Chapter Three: The Beast Beneath the Skin

The office was dark, the only light coming from the moon hanging low over the city skyline.

Damian Nightborne sat in his leather chair, jacket discarded, sleeves rolled to his elbows. His amber eyes glinted faintly in the glass as he stared out over Valemont City like a king surveying a crumbling empire.

But there was no kingdom.

Only memory.

Only blood.

He swirled the glass of whiskey in his hand, untouched. Across the desk lay reports, figures, merger contracts—soulless things. Easy things. Things that didn't claw at the locked doors in his mind.

But she did.

The girl.

The cleaner with the bruised eyes and broken posture. The one who moved like she didn't want the world to see her. Like she had already lost too much.

He hadn't meant to notice her. He never noticed anyone. But there was something… off. Not just human sadness. No. Something deeper. Something ancient. Like fate brushing past him in the form of a stranger.

He stood and walked to the floor-to-ceiling windows. The city pulsed below like a beast of its own—restless, hungry, blind.

So was he, once.

Damian's reflection stared back at him. Cold. Sharp-jawed. Controlled. The man the world knew: ruthless CEO. Untouchable. Brilliant. Alone by choice.

But beneath the skin…

A monster stirred.

He felt it tonight, stronger than usual. The full moon wasn't even close, but the wolf beneath his flesh was prowling—restless. And that only happened when something was wrong.

Or changing.

He turned from the window and walked toward the hidden door in the far wall—one only he could open. Behind it: a private chamber of stone and steel. His sanctuary. His cage.

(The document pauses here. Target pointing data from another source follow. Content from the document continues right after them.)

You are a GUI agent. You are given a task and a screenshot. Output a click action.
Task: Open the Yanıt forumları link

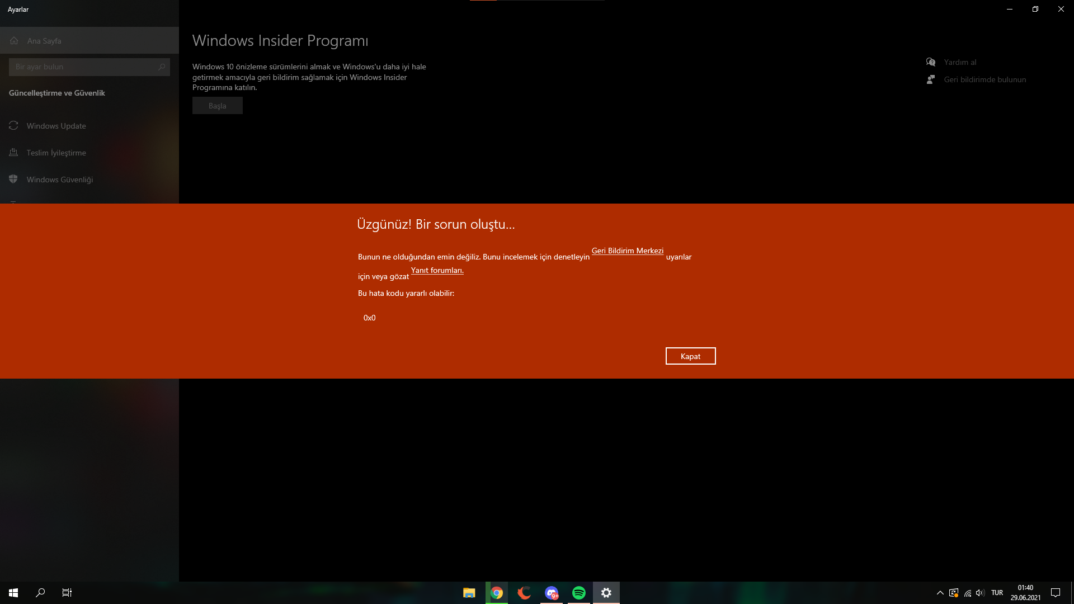[x=437, y=271]
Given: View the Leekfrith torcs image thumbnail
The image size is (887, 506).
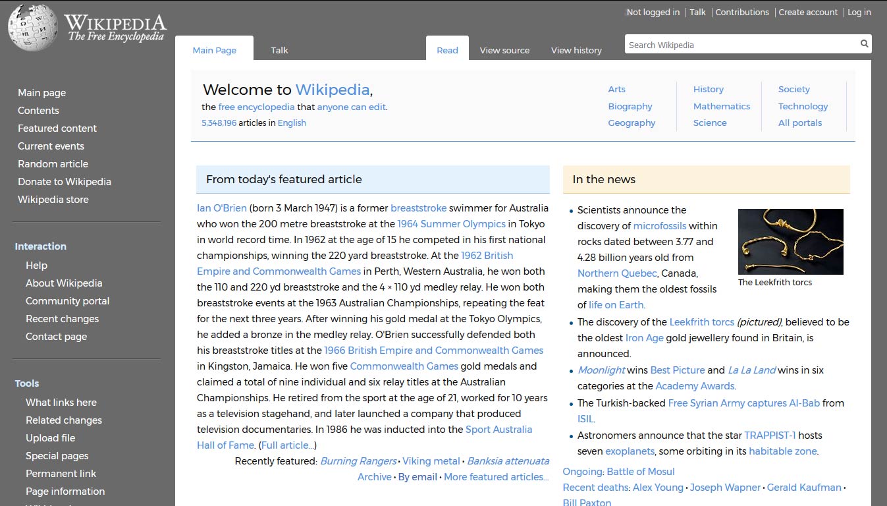Looking at the screenshot, I should (x=790, y=241).
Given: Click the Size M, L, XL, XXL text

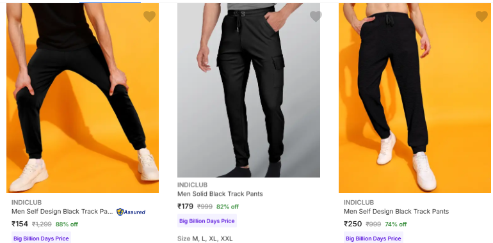Looking at the screenshot, I should point(205,239).
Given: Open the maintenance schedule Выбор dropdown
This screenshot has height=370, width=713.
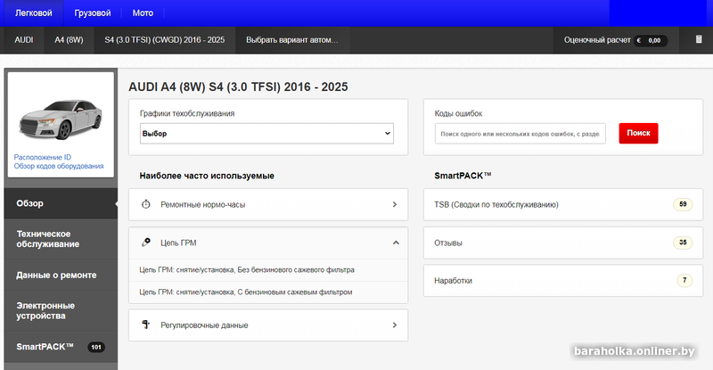Looking at the screenshot, I should (x=266, y=134).
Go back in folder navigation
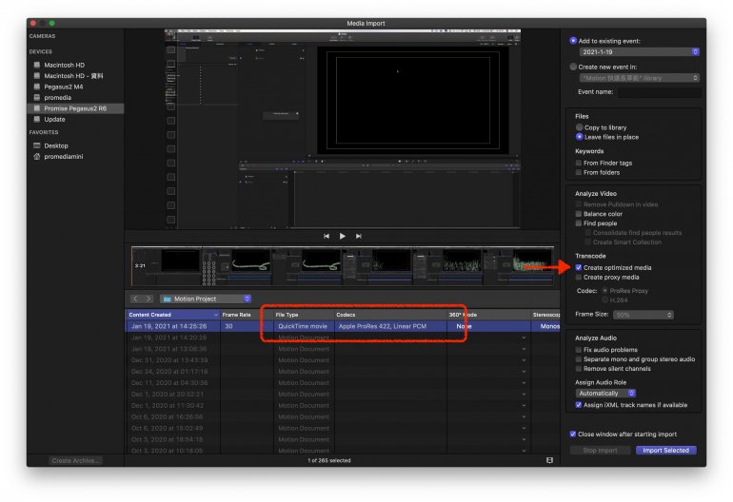The width and height of the screenshot is (733, 502). click(x=135, y=299)
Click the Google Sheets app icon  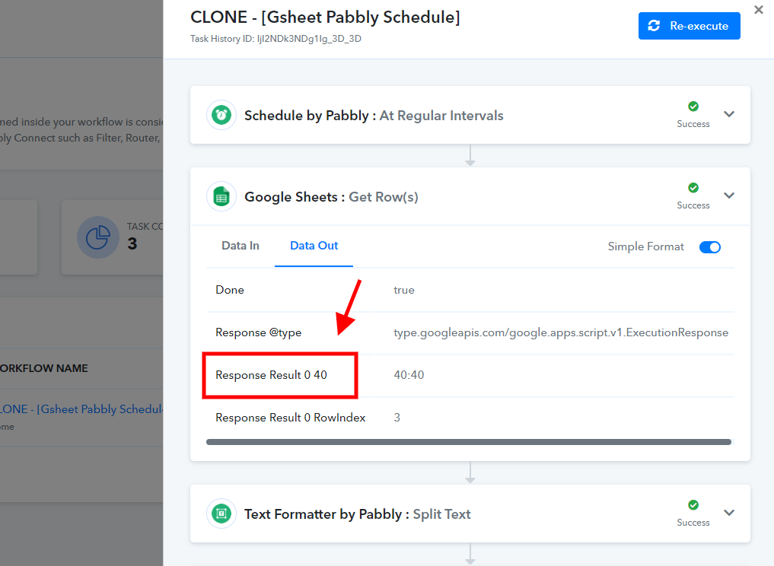point(221,197)
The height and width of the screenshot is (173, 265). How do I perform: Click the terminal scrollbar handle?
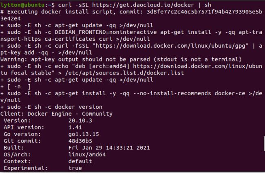coord(264,144)

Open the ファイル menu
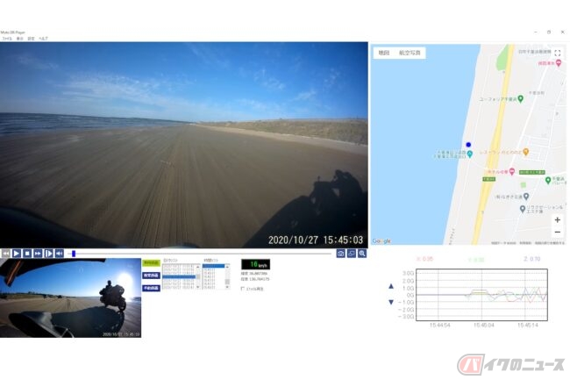[7, 39]
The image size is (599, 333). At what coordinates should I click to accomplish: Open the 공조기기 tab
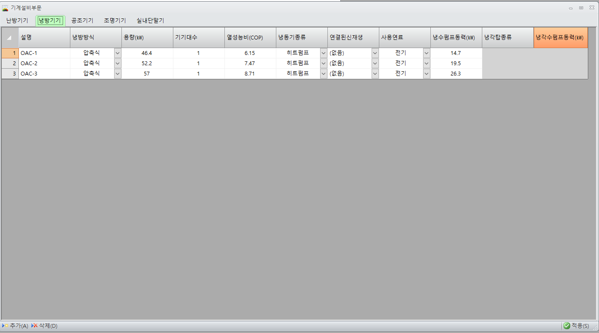pyautogui.click(x=82, y=20)
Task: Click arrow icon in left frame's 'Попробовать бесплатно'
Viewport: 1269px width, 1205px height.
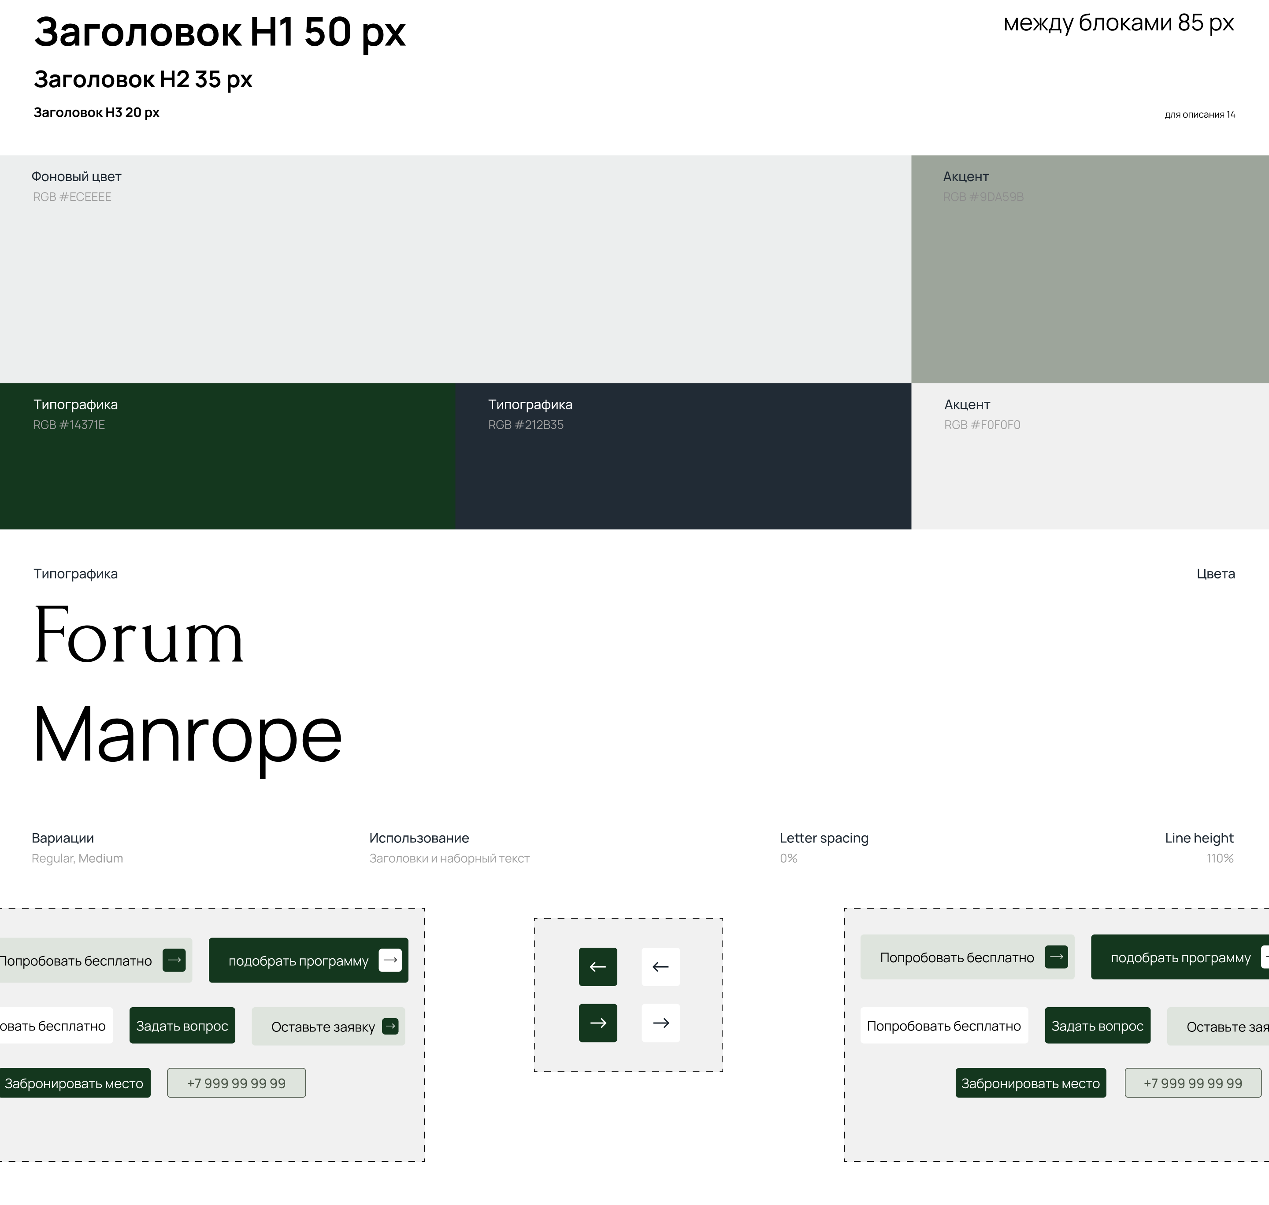Action: (x=174, y=960)
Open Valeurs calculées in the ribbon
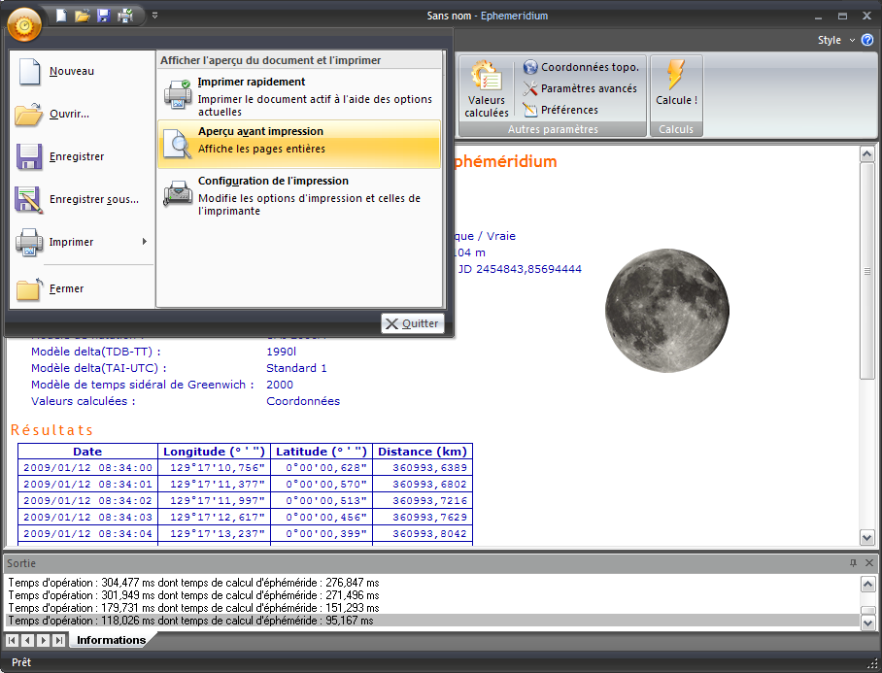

Damian stripped off his shirt, revealing the scars etched across his chest and back—reminders of battles no human could survive. His skin shimmered faintly under the overhead lights, catching the edges of claw marks, bite wounds, burn traces.

Memories of betrayal. Of blood. Of exile.

He sat on the cold bench and let his head fall into his hands. He hadn't shifted in months. He didn't want to. Not unless he had to.

But tonight, the wolf growled.

It had smelled her too.

---

The Beast Beneath the Skin (continued)

The Next Morning.

Luna kept her head down as she mopped the 50th floor hallway, steam rising from the bucket beside her. She had barely slept. The attic's cold bit through her thin blanket, and her stomach churned from hunger and nerves.

Then came the call.

Mr. Tarris, the janitor supervisor, waved her over with a grunt. "You. Office 5001. CEO's suite."

Luna froze. "The… CEO?"

"Yeah. Office needs wiping down before a meeting. Don't touch anything. Don't speak to anyone. Don't screw up."

He shoved a cloth and polish into her hands, then muttered, "Try not to make the building smell like poor."

Her ears burned as she stepped into the executive hallway, alone. Every click of her shoes echoed like a threat. Then she reached the door.

Nightborne Enterprises – CEO Damian Nightborne

She took a breath and opened it.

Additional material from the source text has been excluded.